Fit regression of bivariate data while fitting for correlation of the data as a function of independent variables.
Just as the value of a variable (the dependent variable) can be regressed as a function of other variables (called the independent variables),
so too one might want to regress the correlation between two dependent variables as a function of independent variables.
For example, we might hypothesize that the correlation between two measures decreases with age.
CorrReg provides a solution for that which is extremely flexible in the data it accepts: any collection of data points each which measure two dependent variables (called y1 and y2) as well any number of independent variables.
In particular, when the independent variables are all distinct or have few replicate values.
CorrReg allows specifying typical regression formulas (such as age * sex or cos(t) + sin(t)) for how the mean of each y1 and y2 change, for how their variances change, and for how the correlation between y1 and y2 change.
Specifically, log(SD(y_i)) is modelled by the given variance formula and arctanh(rho) is modelled by the correlation formula, where rho is the correlation between y1 and y2 and SD(y) is the standard deviation of the variable.
For both of these, these refer to the standard deviations and correlation of the error term of the variables conditional on the values of the independent variables.
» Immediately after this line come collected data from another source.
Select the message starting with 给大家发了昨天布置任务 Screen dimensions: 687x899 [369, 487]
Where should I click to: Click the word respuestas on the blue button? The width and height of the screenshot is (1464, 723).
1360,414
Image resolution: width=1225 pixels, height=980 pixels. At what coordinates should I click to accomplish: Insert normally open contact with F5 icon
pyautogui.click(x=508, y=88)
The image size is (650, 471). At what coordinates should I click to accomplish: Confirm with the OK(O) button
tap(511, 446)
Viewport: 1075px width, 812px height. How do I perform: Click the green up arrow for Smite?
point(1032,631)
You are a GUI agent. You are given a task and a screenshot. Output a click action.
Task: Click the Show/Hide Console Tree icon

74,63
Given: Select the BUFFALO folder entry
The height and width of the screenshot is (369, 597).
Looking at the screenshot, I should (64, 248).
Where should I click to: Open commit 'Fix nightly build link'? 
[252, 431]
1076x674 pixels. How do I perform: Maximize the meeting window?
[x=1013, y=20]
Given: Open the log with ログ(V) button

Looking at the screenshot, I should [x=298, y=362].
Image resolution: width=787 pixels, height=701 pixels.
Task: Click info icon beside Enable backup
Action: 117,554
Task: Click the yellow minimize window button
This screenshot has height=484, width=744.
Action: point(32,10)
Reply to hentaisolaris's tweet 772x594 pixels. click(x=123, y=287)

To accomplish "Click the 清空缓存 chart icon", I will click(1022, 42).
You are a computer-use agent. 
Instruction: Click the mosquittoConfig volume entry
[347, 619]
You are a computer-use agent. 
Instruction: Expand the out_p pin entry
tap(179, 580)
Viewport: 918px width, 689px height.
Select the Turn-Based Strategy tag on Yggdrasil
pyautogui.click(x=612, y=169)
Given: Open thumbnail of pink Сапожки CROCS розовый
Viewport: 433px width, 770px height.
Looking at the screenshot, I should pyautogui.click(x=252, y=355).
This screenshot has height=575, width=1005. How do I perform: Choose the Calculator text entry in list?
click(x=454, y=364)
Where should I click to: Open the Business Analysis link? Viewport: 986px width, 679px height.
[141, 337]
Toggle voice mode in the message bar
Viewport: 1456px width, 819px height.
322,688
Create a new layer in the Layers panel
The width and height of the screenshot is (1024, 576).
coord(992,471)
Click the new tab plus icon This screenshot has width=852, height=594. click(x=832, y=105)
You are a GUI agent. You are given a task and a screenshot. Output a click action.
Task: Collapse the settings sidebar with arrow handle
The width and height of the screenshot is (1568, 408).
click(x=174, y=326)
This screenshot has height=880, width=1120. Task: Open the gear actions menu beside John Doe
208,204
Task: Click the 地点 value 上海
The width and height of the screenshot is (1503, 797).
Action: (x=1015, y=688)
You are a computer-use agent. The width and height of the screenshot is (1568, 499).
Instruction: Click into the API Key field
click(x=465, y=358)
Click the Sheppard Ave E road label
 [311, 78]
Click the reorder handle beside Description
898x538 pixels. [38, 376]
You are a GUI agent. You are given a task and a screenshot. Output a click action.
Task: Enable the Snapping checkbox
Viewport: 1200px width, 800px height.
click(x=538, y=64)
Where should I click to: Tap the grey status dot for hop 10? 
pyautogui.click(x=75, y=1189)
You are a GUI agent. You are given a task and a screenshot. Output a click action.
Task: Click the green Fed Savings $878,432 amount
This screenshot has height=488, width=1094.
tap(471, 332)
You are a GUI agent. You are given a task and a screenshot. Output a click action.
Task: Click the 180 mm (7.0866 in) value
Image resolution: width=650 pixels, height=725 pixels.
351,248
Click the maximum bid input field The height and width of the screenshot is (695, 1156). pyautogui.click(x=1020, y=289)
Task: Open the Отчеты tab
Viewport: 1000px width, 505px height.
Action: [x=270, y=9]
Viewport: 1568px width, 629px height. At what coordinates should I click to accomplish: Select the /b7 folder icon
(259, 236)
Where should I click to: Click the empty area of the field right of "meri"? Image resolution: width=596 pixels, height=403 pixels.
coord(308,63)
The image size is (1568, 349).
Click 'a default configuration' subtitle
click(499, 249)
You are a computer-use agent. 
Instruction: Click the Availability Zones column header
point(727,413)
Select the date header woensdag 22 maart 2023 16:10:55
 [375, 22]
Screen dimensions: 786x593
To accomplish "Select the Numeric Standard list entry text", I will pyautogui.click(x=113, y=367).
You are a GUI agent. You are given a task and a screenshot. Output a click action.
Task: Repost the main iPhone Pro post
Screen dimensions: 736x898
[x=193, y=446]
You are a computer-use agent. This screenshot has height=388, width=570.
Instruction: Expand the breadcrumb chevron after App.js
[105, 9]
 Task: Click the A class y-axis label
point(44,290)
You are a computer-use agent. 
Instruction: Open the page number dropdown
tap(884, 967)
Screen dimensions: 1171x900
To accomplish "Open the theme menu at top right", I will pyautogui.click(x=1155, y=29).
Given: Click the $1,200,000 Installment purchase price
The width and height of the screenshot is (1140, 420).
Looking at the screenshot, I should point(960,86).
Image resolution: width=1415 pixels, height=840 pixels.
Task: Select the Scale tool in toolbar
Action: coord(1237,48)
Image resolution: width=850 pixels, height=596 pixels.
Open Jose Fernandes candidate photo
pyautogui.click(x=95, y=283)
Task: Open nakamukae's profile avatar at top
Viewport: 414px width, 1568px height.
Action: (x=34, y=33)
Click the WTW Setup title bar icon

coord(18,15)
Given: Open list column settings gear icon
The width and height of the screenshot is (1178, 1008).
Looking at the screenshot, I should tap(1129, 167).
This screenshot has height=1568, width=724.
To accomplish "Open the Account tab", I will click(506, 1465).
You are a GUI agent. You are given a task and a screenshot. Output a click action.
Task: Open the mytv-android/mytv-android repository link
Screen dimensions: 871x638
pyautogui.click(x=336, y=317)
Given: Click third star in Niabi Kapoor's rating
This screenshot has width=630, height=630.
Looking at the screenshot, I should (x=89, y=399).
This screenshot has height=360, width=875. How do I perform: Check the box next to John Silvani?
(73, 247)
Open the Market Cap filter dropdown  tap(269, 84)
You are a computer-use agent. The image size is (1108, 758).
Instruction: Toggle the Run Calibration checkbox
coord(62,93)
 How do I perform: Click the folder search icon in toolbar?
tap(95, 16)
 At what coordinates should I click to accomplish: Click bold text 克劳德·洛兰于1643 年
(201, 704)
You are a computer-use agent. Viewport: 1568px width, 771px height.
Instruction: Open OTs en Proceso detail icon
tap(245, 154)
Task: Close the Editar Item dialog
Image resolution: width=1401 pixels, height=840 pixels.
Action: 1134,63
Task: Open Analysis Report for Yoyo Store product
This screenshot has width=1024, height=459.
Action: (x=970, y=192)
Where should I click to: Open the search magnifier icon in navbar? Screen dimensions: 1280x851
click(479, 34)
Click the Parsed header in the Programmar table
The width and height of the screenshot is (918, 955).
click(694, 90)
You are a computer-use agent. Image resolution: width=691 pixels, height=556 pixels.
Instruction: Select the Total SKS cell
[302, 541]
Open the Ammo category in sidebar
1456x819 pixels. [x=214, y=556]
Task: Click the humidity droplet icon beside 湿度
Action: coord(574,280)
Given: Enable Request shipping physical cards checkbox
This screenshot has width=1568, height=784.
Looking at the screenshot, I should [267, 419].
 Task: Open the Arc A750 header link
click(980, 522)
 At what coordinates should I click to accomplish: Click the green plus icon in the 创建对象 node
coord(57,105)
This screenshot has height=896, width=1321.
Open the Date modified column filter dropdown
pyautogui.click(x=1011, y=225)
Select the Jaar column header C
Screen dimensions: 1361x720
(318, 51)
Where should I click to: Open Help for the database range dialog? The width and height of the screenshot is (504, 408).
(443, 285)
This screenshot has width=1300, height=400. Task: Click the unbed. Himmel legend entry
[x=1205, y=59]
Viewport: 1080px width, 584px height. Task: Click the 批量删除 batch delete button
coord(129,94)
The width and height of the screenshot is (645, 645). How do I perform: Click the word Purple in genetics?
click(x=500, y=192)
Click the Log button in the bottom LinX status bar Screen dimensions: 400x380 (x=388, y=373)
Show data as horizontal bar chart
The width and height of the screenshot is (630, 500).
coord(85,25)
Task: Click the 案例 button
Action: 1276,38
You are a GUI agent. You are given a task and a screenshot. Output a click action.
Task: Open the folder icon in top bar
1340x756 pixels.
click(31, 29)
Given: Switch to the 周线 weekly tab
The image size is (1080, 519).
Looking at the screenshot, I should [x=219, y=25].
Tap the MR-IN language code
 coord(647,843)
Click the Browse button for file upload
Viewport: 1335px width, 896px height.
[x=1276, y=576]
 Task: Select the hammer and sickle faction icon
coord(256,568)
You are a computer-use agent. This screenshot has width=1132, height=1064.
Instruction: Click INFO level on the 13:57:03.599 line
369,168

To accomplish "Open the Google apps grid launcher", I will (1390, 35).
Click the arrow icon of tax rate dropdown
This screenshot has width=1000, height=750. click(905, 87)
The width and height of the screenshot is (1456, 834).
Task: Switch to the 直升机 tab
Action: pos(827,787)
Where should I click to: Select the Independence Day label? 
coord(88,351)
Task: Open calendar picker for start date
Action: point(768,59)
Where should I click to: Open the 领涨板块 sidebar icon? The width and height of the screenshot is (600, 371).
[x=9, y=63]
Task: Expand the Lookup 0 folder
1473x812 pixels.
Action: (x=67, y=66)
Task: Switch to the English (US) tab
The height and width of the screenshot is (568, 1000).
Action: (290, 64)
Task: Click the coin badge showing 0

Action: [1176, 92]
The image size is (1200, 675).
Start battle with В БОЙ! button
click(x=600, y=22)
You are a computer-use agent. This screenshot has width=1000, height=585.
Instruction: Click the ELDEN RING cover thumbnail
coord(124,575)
For example, if we are regressing versus age, then it is quite possible that y1 and y2 are independent (and so have 0 correlation) even if both are increasing with age, since the correlation would be of their values at a specific age.
CorrReg is implemented using REML and assumes that these error terms are multivariate normally distributed, see Harville, 1975.
import corr_reg
import pandas
import numpy as np
from numpy import cos, sin, exp, tanh, random
rng = random.default_rng(1)
# Simulate samples with a dependence on time
def true_cov(t):
# true covariance matrix at a given value of t
rho = tanh(0.3-0.3*cos(t)) # correlation has a cosinor dependence on time
sigma_y1 = exp(0.5*sin(t)) # so does variance in one variable
sigma_y2 = exp(0.5) # but not the other
return np.array([[sigma_y1**2, sigma_y1*sigma_y2*rho], [sigma_y1*sigma_y2*rho, sigma_y2**2]])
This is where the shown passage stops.